There are parts where the water is wide open and we get to run along at speed. At those times it is easy to find a comfortable seat with a beautiful view and do a little reading as seen here. Candy looks pretty comfortable.

After we passed the railroad bridge then five miles further waited 15min for the Cape Canaveral Causeway Bridge to open we ran along behind Cape Canaveral with the Shuttle Vehicle Assembly Building beaming in the afternoon sun.

With binoculars we could see the shuttle launch pad three miles further East but it was impossible to get a good shot from the moving boat. The space shuttle landed today on the back of a 747 but we were unaware of it and missed the show! We finally made Cocoa and pulled into the small but nice Cocoa Village Marina. Here is BossSea nestled comfortably in her slip.

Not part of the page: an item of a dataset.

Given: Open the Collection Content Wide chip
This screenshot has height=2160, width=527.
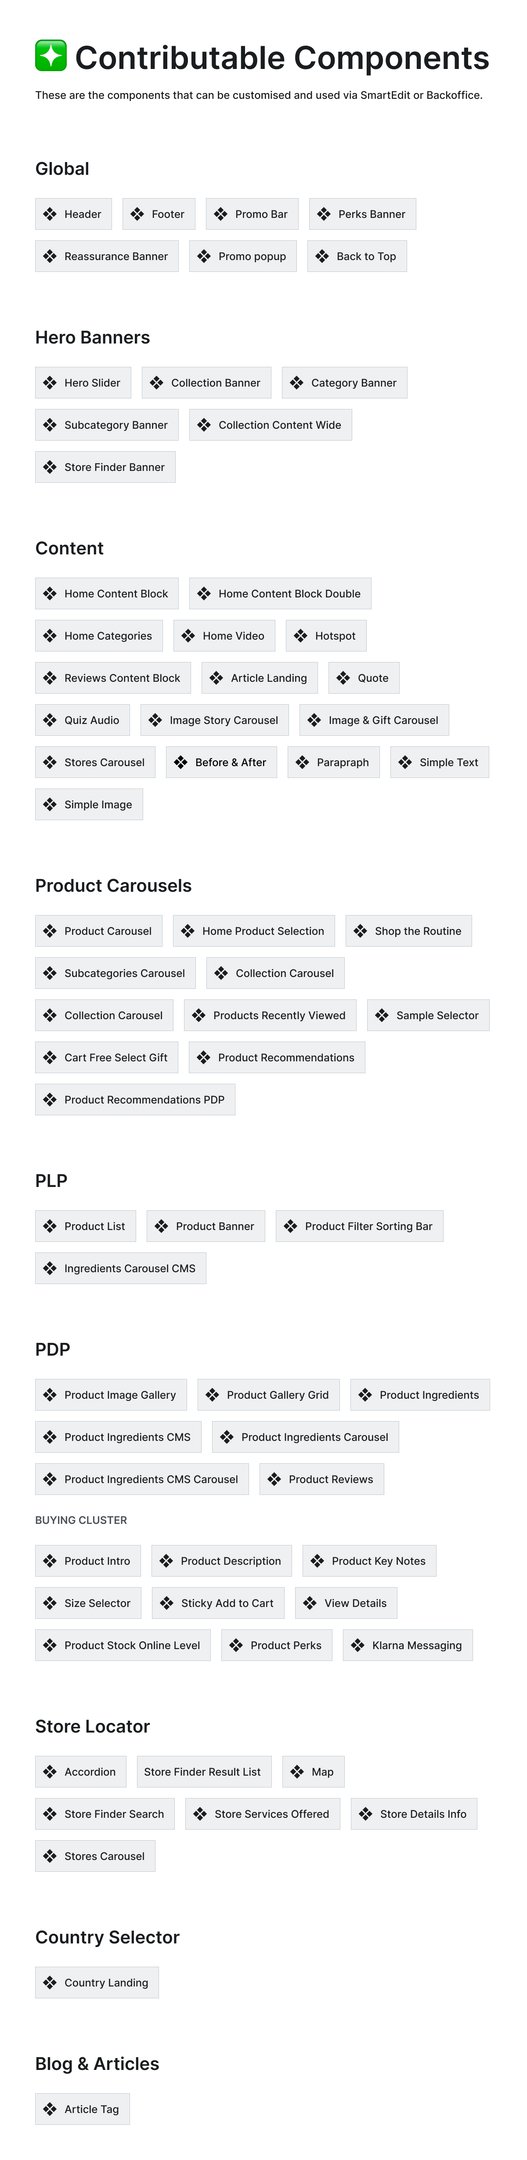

This was a tricky mooring with breezes picking up and very, very narrow passages including 90 degree turns past large expensive boats. If they only knew how little experience I have doing that my guess is they wouldn't have allowed us in! We made it though with no bumps, dings or boo-boos. Now we just need to get out in the morning!

Somehow I missed lunch but Corinne and Candy made up for it with a great spaghetti dinner.

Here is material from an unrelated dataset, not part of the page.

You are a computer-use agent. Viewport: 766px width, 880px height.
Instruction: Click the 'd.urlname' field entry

Tomorrow starts early, hopefully; we're looking to depart no later than 7:30. Not sure how far we will get but likely Lake Worth or further South. We'll see. The good news is that we expect to finish day four at least half way to our destination. As much as I look forward to the Keys I sure would like to cut across Lake Ocheechobee. Not going to happen though, so we continue. More later!

Day Three Continued Daytona to the Railroad bridge North of Melbourne

My new "Best Friend Forever" mechanic and Captain Wes Malone is shown here after finishing a particurlarly challenging filter R and R. Wes is a great guy. Honest, dependable and a genuinely nice person. After a couple of hours of hard work we were underway departing Halifax Harbour Marina, one of the finest municipal marinas on the East coast of FL. Another back story to Halifax Harbor Marina is that it is the location of the Broker and Broker's rep that I bought the boat from, Bill Eve of Yacht Brokers at Halifax Harbour Marina. Bill is also a fantastic guy and ironically, completely by chance (or maybe not if you are a person of faith), Bill was the child of Missionaries, like Candy and Dusty, and had attended the same boarding school for the children of Missionaries and Preachers Kids and the like, Taccoa Falls Institute, later Toccoa Falls Academy in Taccoa, Ga, that Candy attended a couple of years. Bill attended years earlier than Candy but the connection seems more than a coincidence, doesn't it? Well, here is "the rest of the story" as Paul Harvey would say. We bought BossSea through Bill who was fantastic to deal with as was the company. If you ever want to buy or sell a boat I would highly recommend these folks. Bill stopped by the boat and chatted awhile as Wes was working away (Bill had introduced us to Wes who is also a Captain who came to check us out in the boat over in Sanford back in early June after our purchase.) Again, coincidence, right? I don't think so. Unfortunately, I forgot to take a picture of Bill. Sorry Bill! Next time for sure. To follow is our parting shot fro Halifax Harbour Marina. We look forward to another visit.

Proceeding down the Intracoastal we passed Ponce Inlet with the beautiful lighthouse as shown here.

Trouble followed however when we got to the railroad that goes over to Cape Canaveral. It is closed for all but two hours per day. Now we wait til 5pm!

More later! Hopefully we make Cocoa but it is not looking good!